[EXERCISE BRIEF] Each entry that follows should be set down precisely, with its pictures removed.

[WORKING DATA]

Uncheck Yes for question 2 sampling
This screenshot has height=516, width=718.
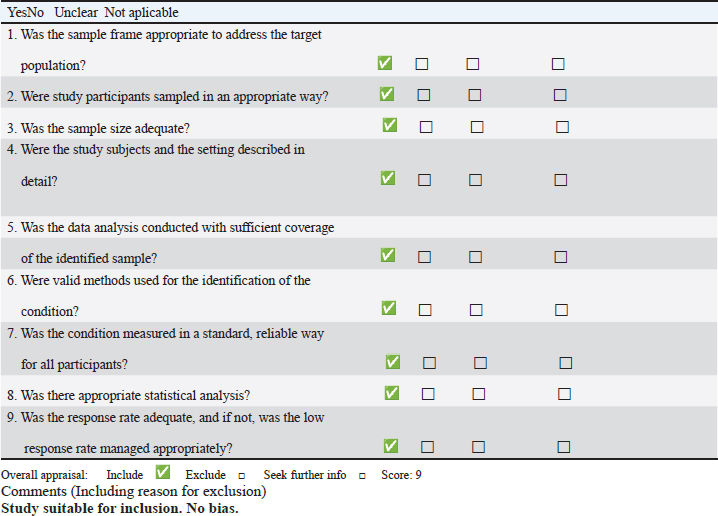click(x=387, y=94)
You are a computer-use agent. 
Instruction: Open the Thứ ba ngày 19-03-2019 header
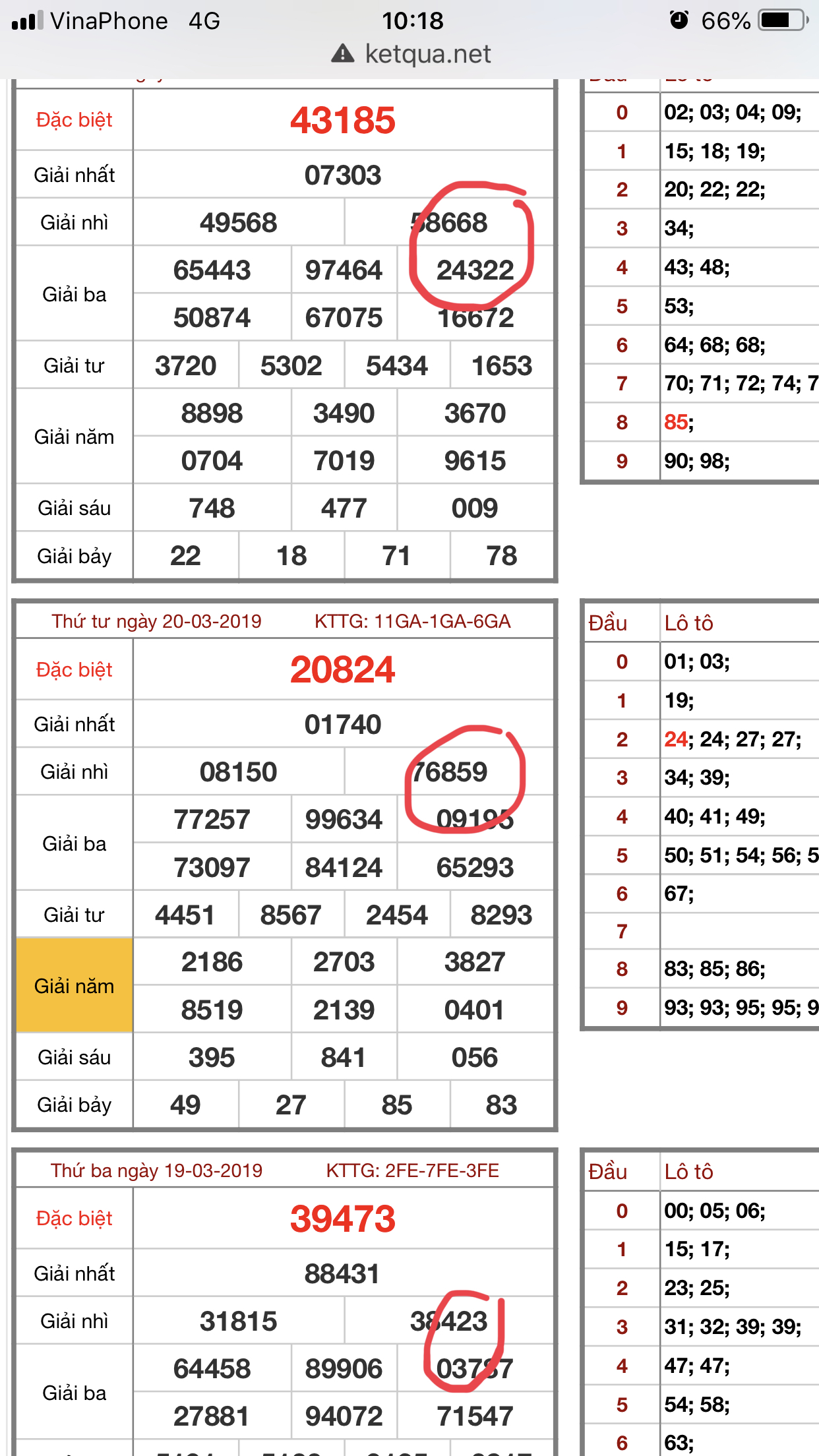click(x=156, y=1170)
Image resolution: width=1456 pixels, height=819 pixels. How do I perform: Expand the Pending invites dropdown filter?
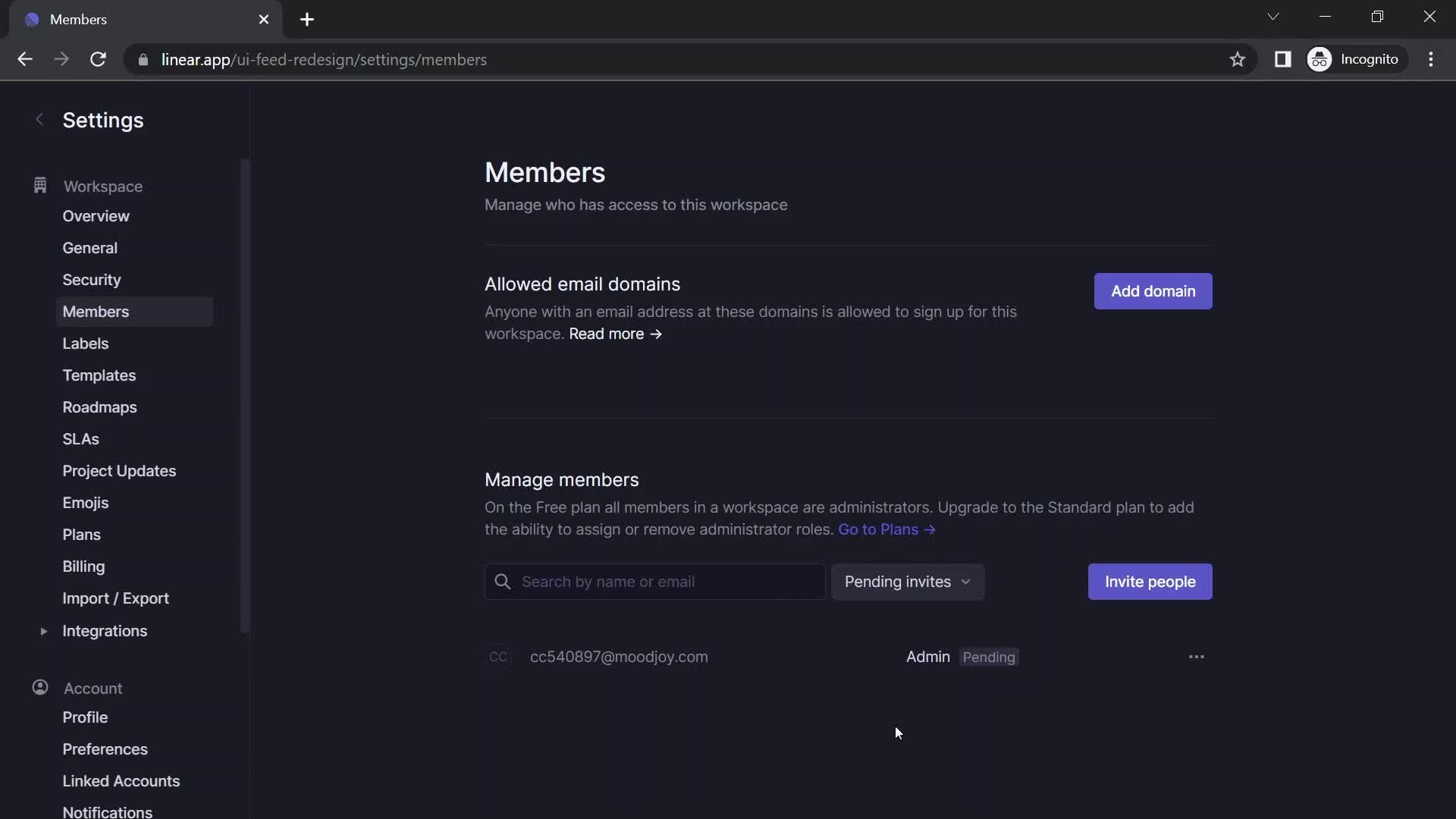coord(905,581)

[WRITTEN SOLUTION]
Uncheck Yes for question 2 sampling
This screenshot has height=516, width=718.
click(x=387, y=94)
You are a computer-use agent. 
Instruction: Open the Thứ ba ngày 19-03-2019 header
click(x=156, y=1170)
Image resolution: width=1456 pixels, height=819 pixels. How do I perform: Expand the Pending invites dropdown filter?
coord(905,581)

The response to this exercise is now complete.